Among those the governor singled out for their efforts in passing the private-option answer to Medicaid expansion — part of President Obama’s Affordable Care Act — were Carter, Dismang, Burris and Sen. Pro Tem Michael Lamoureux (R-Russellville), Sen. David Sanders (R-Little Rock), Sen. Paul Bookout (D-Jonesboro) and Sen. Larry Teague (D-Nashville).
He also said hard work by the Department of Human Services and the Department of Finance and Administration had made the private-option plan possible.
“They provided a ton of background and a ton of work,” Beebe said.
“This is a victory for all of us,” the governor said.
Beebe said he and legislative leaders met early and, instead of fighting over Medicaid expansion per se, they began to explore cracks in the law that eventually developed into the private-option plan.

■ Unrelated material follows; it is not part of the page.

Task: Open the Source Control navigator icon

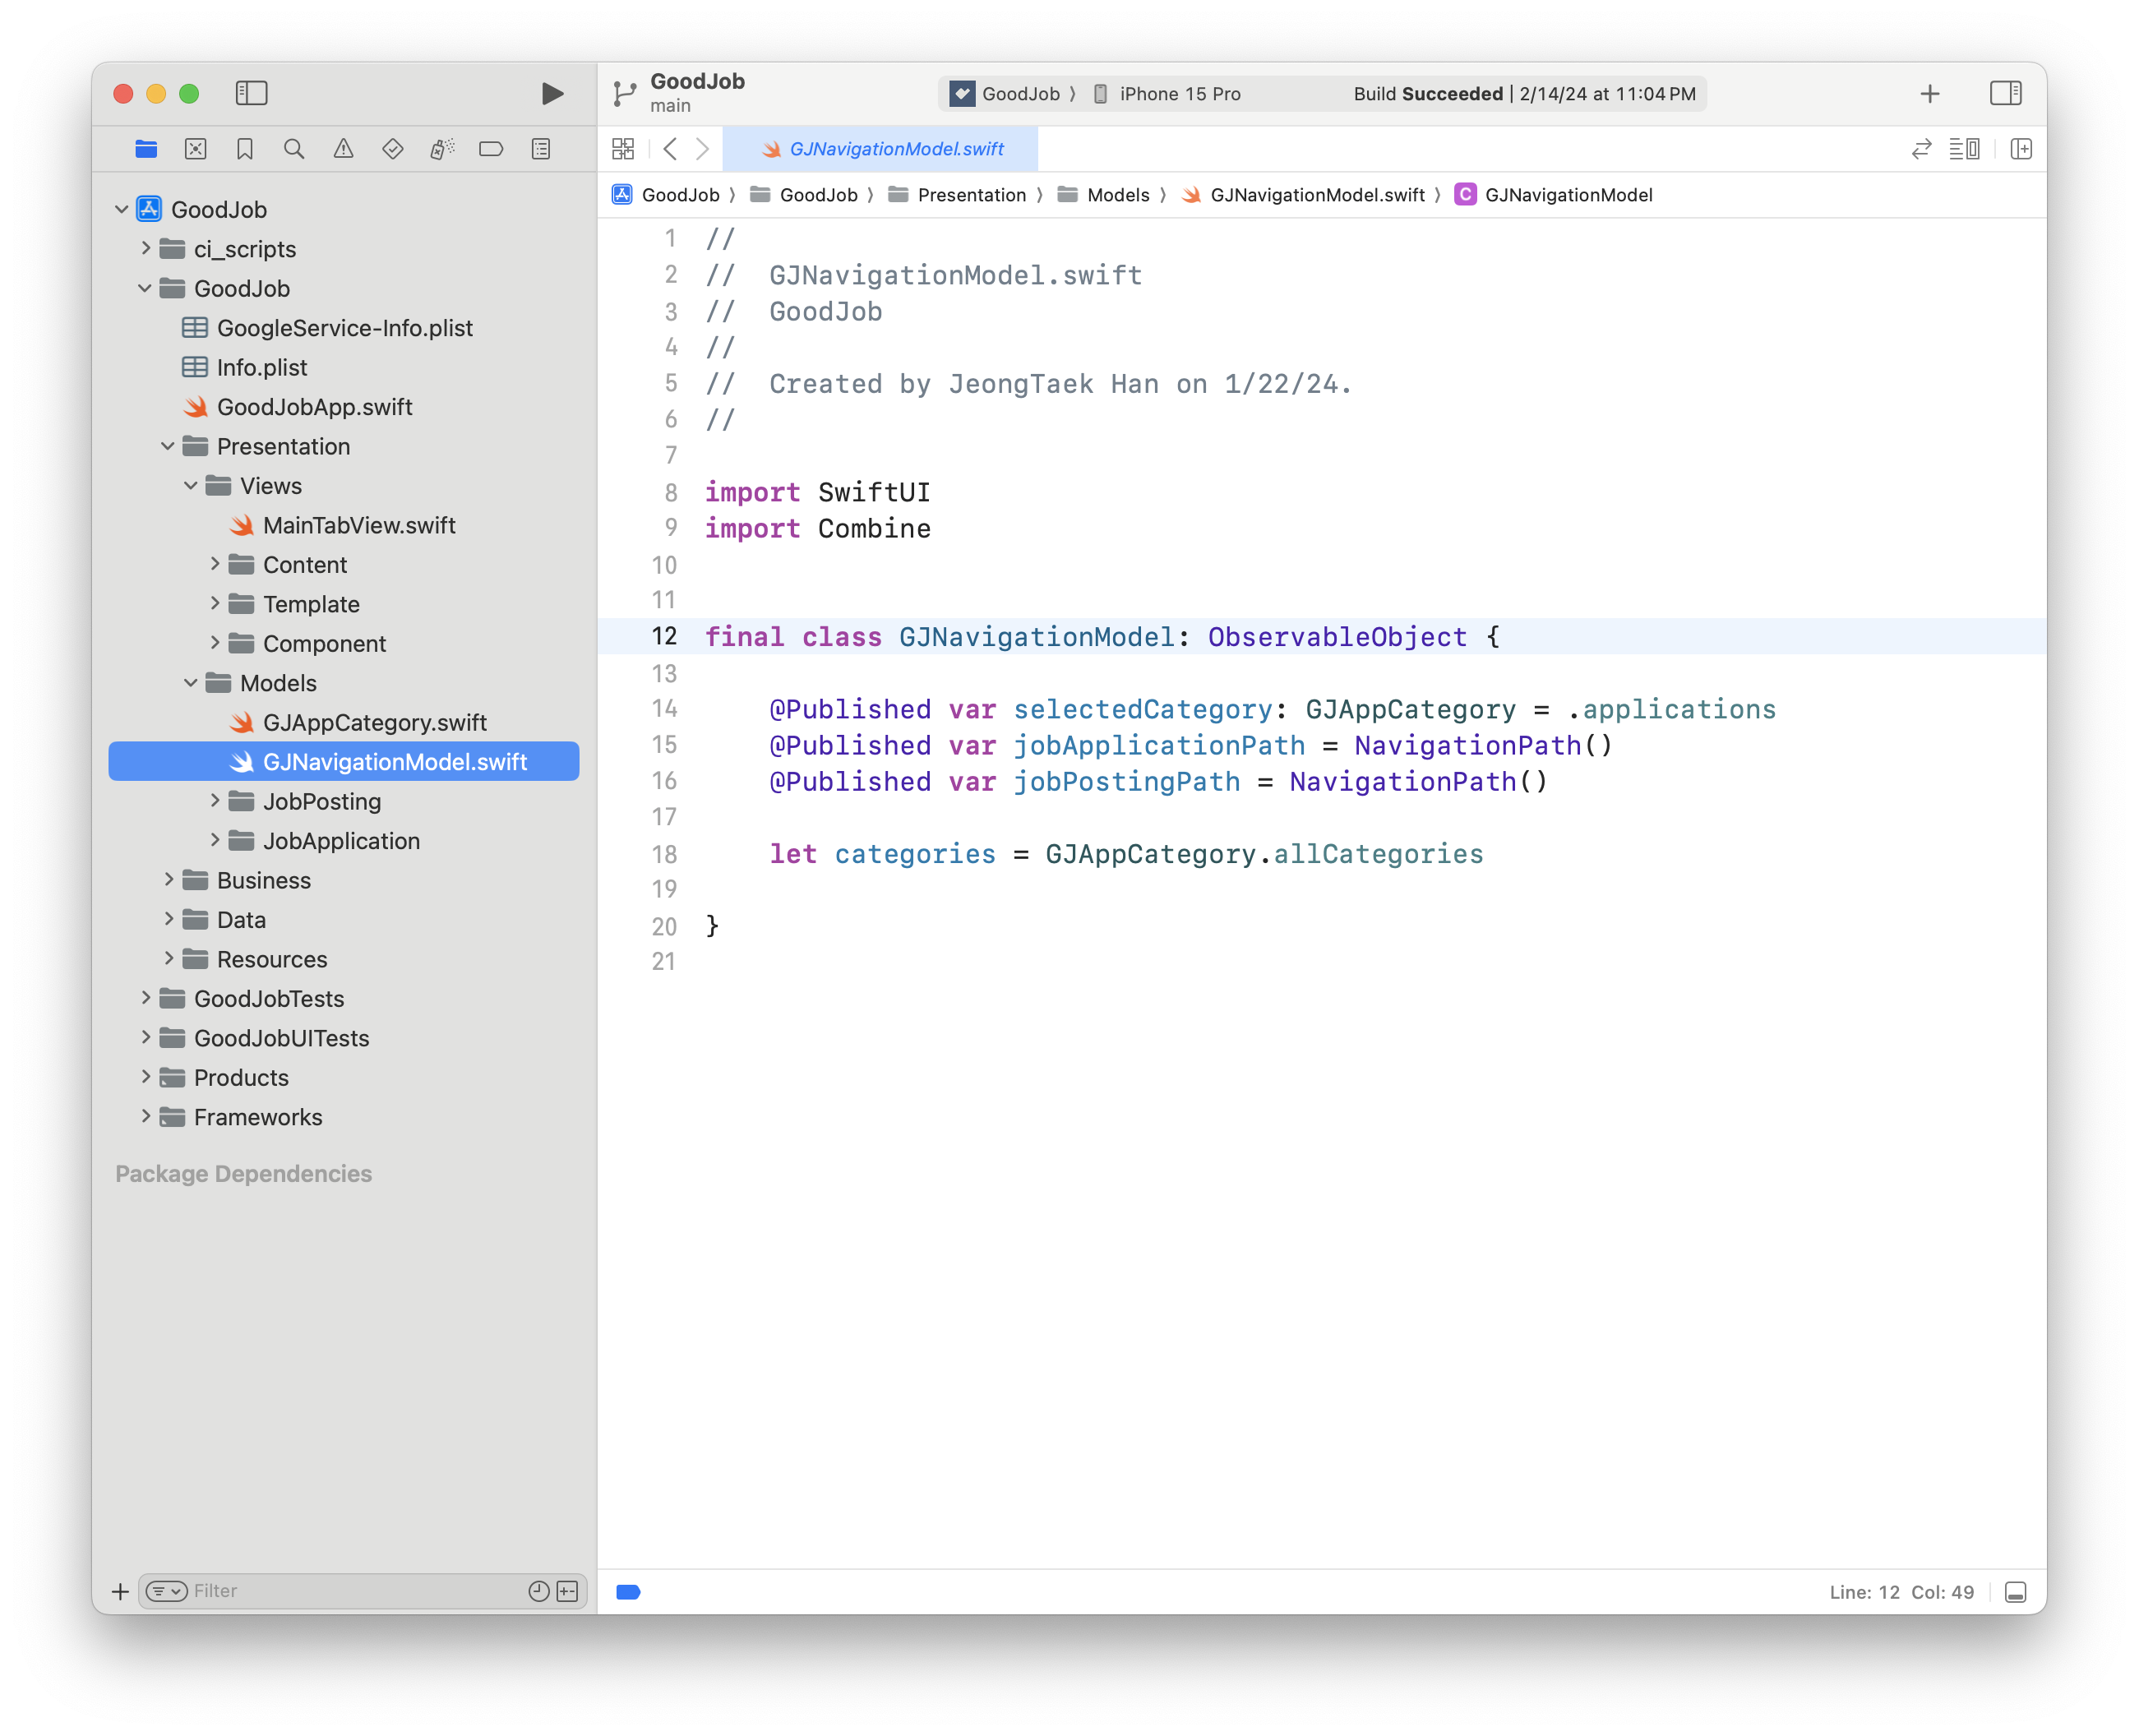Action: (195, 149)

“We knew in November that there was some potential…for a private option on a limited basis,” Beebe said.
He told Republican leaders he would fight for it with Secretary of Health and Human Services Kathleen Sebelius in Washington if they would support it back home.
“My recollection is different than the governor’s,” Dismang said after the signing. “We were being presented with an all-or-nothing federal approach to extending Medicaid here in Arkansas and it was quite a journey to getting private option to put in those conservative principles we wanted in the law — no easy task.”
There was no way Republicans and some skittish Democrats were going to pull together a three-quarter super majority needed to expand Medicaid, but, with no major missteps, expanding health insurance coverage to 250,000 low-income Arkansans was possible.
It was passed last week by one vote in the Senate and two votes in the House.
“We didn’t have anything to spare,” Dismang said.
Of the $140 million in tax cuts, Beebe said he told lawmakers he couldn’t support that “unless we can pay for them.”
“Both of those leaders (Lamoureaux and Carter) provided extraordinary leadership,” the governor said.
Beebe said he believed the state can afford the $10 million in 2014 tax cuts and the $86 million cuts in 2015. “We can pay through Medicaid-option opportunities, creating savings in other areas,” he said.
“But they better be careful what they are doing in 2016,” Beebe warned. “If their assumptions aren’t right, they have about $40 million in tax cuts too much.”
Beebe said he accomplished everything he wanted to accomplish this session, but he didn’t get everything he wanted.
“They could take a lesson from this 1,000 miles away in Washington, D.C.,” he said of the bi-partisan effort.